TAMPA, Fla. (WFLA) — When you’re involved with a crash, stop, render aid and call 911. That’s the message from Florida Highway Patrol as they wrap up hit-and-run awareness month. Troopers are highlighting their ‘Stay at the Scene’ campaign.
Troopers reported about 300 hit-and-run crashes a month in Tampa Bay. One Polk County family said they’re still looking for justice after their loved one was hit and killed and left on the side of the road two years ago.
Roy Newton, 44, was on his way to Thanksgiving dinner in 2021 when he was hit on his motorized bike in Winter Haven. One week later, Newtown fell into a coma from a brain injury and died.
“The regard for one another’s well-being is not there anymore,” said Kevin O’Brien, the victim’s cousin.
O’Brien says the driver never stopped.
“It leaves you angry,” he said. “It leaves you aggravated, hopeless, sad and depressed. Some of us go to a very dark place. He was like my little brother; we grew up together. He was two years younger than me.”
According to FHP, there were 104,895 hit-and-run crashes in Florida in 2022. Of those crashed 266 were fatalities and 1,007 people were left with serious injuries.

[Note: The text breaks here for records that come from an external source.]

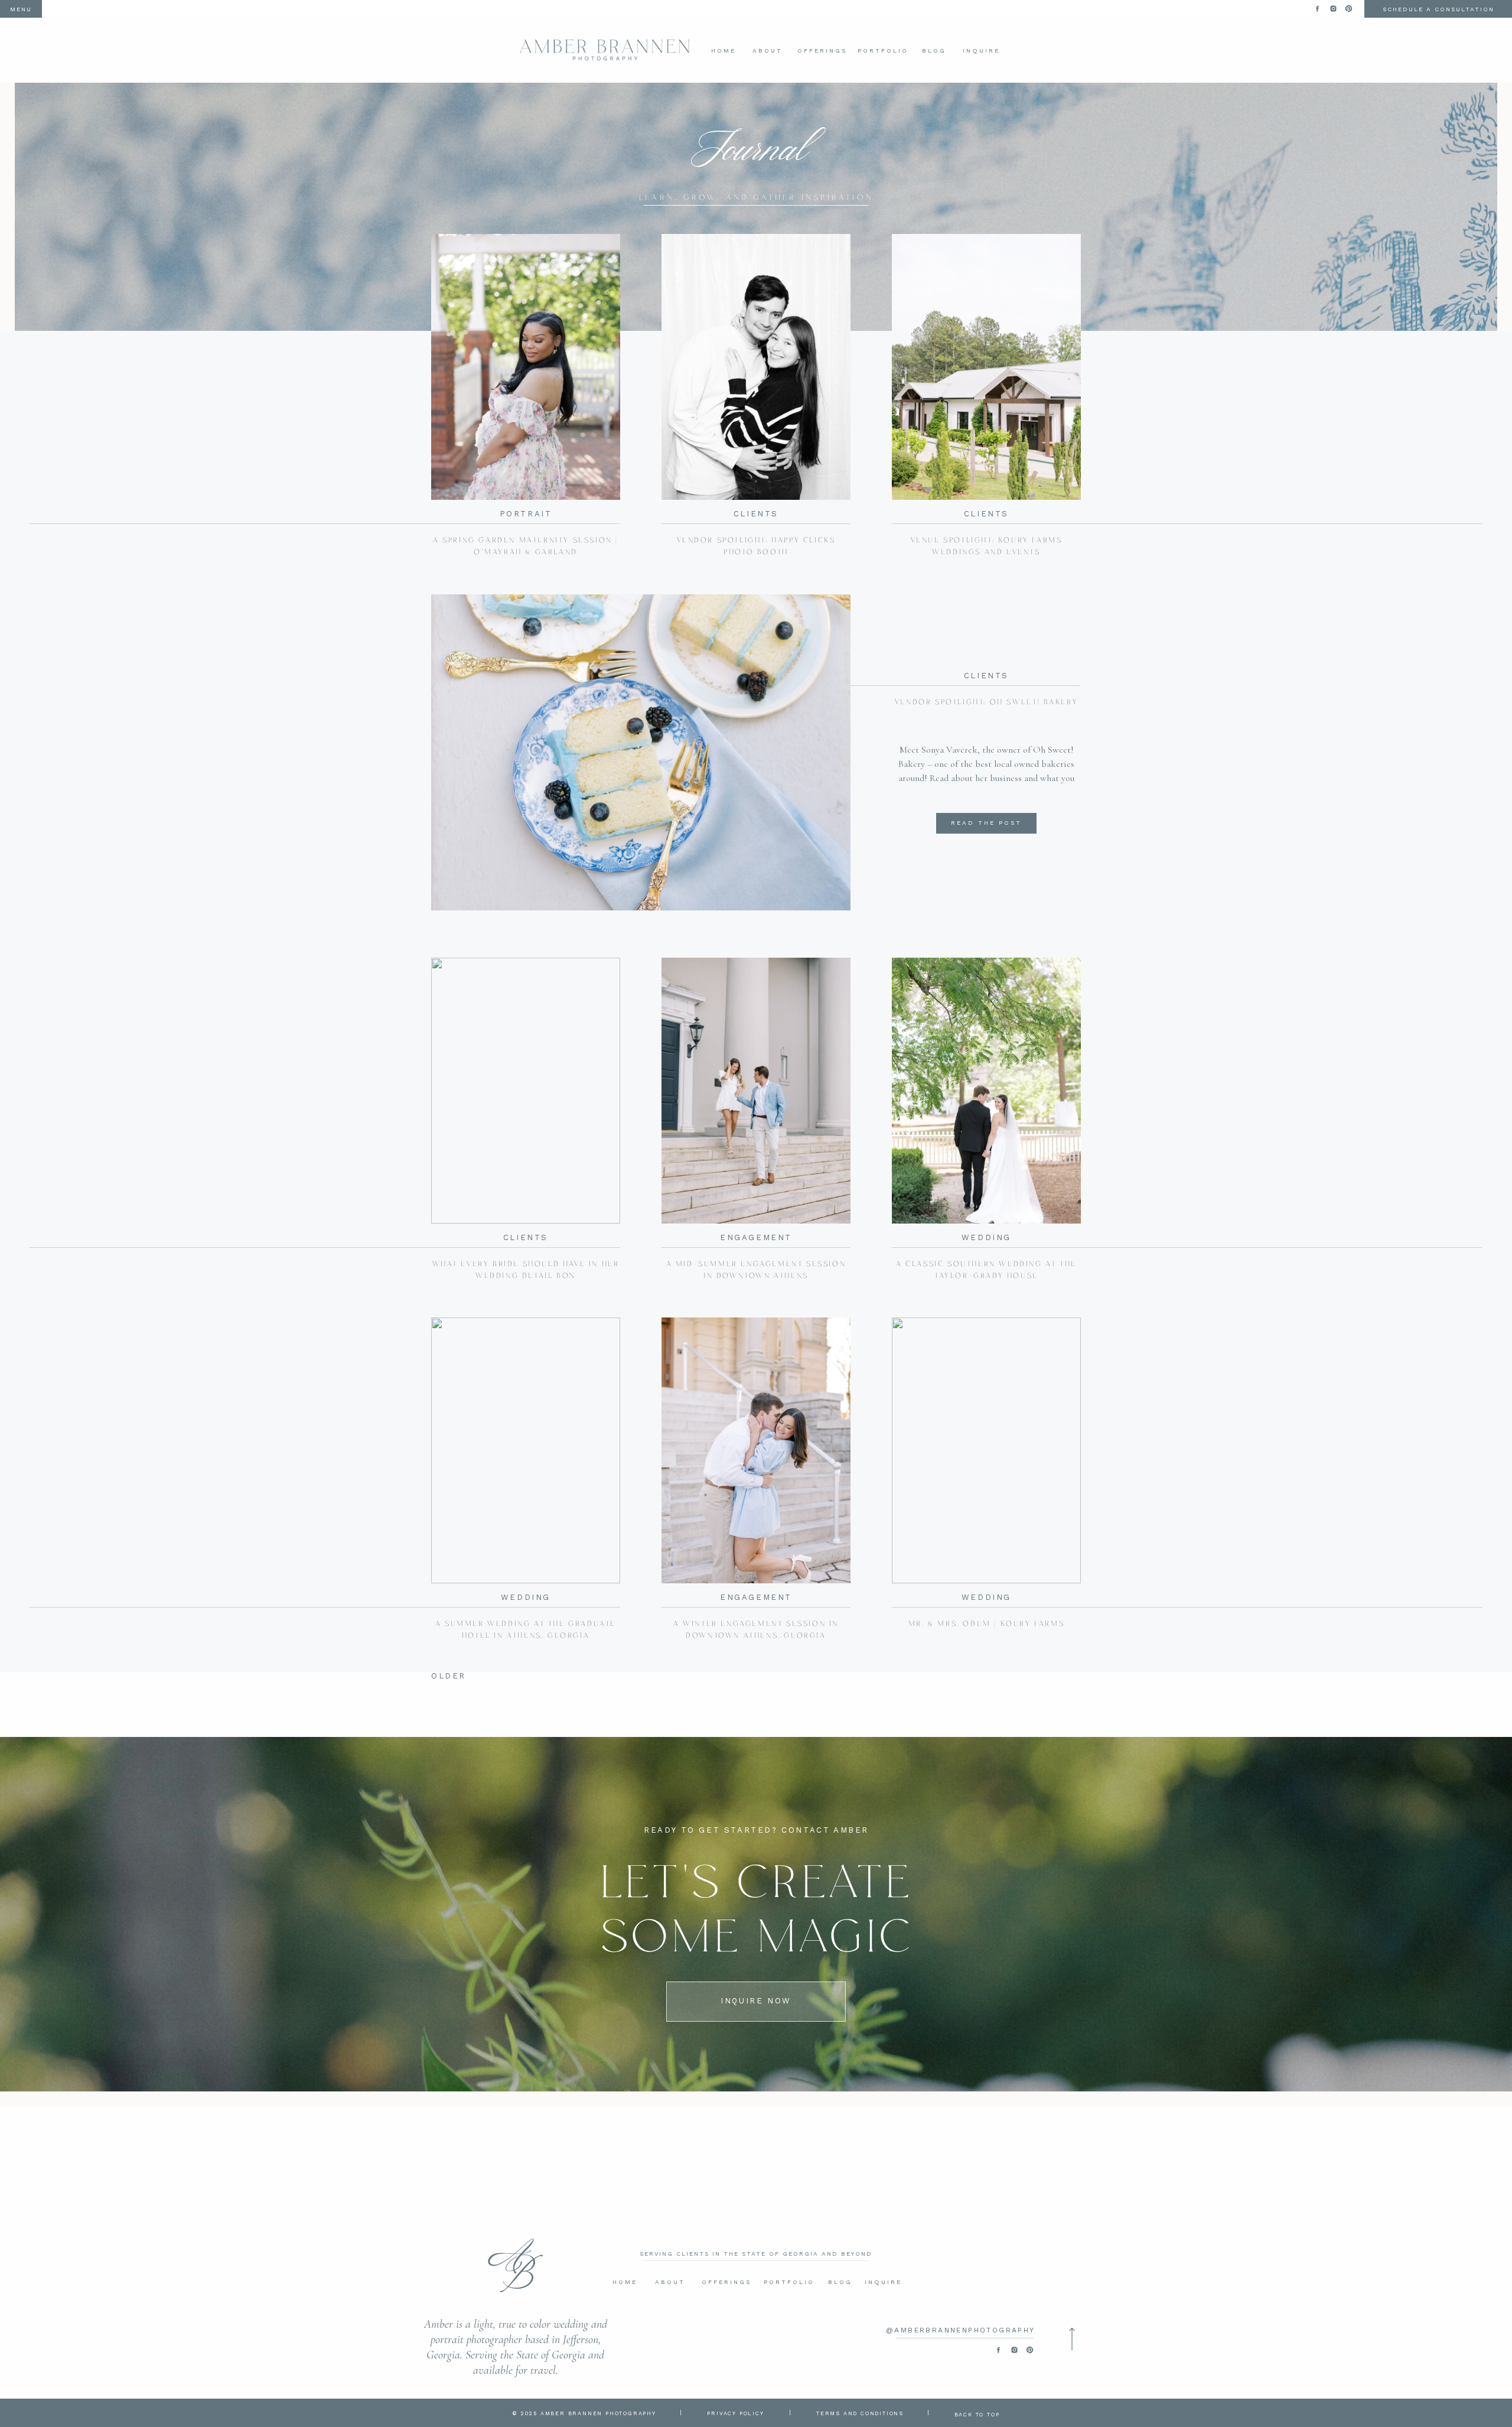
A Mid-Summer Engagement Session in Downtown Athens (756, 1269)
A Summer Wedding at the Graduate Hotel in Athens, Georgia (525, 1629)
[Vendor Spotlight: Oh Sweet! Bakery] (640, 752)
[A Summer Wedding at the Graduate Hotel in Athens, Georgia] (525, 1450)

“People leave the scene for a multitude of reasons because of a suspended license, they don’t want to get involved, they think they’re at fault, which is oftentimes not the case, especially with our pedestrian-bicycle crashes people get scared, and they leave the scene when it’s not even their fault,” said Sgt. Steve Gaskins, Florida Highway Patrol.
Gaskins said the moment you leave a crash, you’re now facing criminal charges.
“We have to track down the vehicles we have to find them and the hard part that’s when the challenge really starts putting the driver behind the wheel to be able to make those charges,” said Gaskins.
O’Brien said his family has had no closure since his cousin was killed.
“A heartless death. I mean accidents happen whatever, but pull over and help somebody,” he said.
If you leave the scene of a deadly crash, you could face a mandatory minimum of 4 years and up to 30 years in prison as well as a $10,000 fine.